Even so, you might think that the self-selection factor evens things out so that 5.4 may look like pretty poor odds, and that if you’re the type of person who’s likely to apply to UAE, you have less chance of getting in than the type of person who applies to Cambridge has of getting in there. But remember there are other factors in the equation, too. If everyone just made one application it might be straightforward enough, but most people make five applications through UCAS. Some will receive five offers, and reject four of them: they are rejecting the universities – not the universities rejecting them – but still, the offers were made and appear in the statistics). Others will receive no offers, and fail to get a place at all. The overwhelming majority will be somewhere in between: being rejected by some universities, rejecting others, and eventually taking up one available place. Consequently most universities have to make significantly more offers than they have places available to account for people accepting one of their other offers instead, and to ensure they don’t have unfilled places, but they have to make sure they don’t make too many offers so that they end up over-subscribed.
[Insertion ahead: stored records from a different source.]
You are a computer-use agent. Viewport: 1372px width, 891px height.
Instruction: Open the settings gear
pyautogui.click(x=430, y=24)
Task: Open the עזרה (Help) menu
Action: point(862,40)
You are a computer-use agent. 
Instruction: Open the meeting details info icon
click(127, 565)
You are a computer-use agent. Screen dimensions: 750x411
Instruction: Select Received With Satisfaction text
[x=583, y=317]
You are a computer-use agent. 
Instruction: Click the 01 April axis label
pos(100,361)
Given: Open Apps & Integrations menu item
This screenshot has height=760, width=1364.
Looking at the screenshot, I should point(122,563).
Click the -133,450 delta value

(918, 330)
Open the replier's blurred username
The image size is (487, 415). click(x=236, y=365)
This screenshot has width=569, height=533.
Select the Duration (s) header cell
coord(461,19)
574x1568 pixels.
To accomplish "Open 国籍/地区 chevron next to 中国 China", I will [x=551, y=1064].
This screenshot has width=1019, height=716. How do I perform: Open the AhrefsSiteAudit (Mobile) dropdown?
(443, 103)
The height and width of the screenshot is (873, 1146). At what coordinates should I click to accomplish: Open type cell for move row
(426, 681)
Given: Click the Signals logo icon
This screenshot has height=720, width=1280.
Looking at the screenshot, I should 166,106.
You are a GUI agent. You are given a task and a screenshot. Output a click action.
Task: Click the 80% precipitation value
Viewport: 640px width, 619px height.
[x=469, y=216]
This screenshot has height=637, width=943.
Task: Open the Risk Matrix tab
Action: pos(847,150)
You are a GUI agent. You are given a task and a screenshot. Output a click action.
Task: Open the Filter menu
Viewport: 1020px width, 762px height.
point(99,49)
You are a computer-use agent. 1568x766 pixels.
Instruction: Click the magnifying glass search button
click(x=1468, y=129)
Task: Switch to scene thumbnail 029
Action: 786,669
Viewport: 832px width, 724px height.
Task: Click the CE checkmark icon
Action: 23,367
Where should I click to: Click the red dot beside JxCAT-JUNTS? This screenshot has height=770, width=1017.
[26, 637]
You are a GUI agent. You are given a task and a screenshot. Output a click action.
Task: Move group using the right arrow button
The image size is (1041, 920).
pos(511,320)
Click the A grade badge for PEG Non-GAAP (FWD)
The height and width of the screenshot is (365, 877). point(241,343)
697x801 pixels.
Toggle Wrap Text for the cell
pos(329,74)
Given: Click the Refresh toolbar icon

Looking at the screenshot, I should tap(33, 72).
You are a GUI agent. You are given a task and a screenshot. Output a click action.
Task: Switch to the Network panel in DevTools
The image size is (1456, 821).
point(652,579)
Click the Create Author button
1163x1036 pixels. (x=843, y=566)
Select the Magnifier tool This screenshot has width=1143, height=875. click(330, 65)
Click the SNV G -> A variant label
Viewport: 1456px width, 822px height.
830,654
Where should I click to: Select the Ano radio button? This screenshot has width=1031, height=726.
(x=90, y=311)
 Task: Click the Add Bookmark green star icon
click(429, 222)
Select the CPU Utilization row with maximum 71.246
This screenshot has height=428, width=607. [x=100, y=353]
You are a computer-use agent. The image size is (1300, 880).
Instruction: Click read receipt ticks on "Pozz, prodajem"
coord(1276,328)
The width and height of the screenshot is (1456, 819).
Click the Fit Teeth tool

What would be at least as interesting as simple applicants to places information, therefore, is the ratio of offers made to places available. For Cambridge it works out at about 1.2 – because almost everyone who is offered a place meets the entry requirements and takes up the place. However, for most universities, finding that information is very difficult.

There is a mass of statistical information available on the UCAS website, but accessing it in an easy to interpret form is not for the faint-hearted. If any statisticians out there can help a clueless English teacher out with this, I’d be delighted to hear from you!

Your best bet, if you’re interested in admissions data for a particular course at a particular university (and you should be!) is probably to ask them direct. The worst that can happen is that you get no response or are told the information is unavailable, but the very process of engaging with universities may well  yield some potentially interesting insights into how helpful (or otherwise) they are likely to be if you end up studying with them.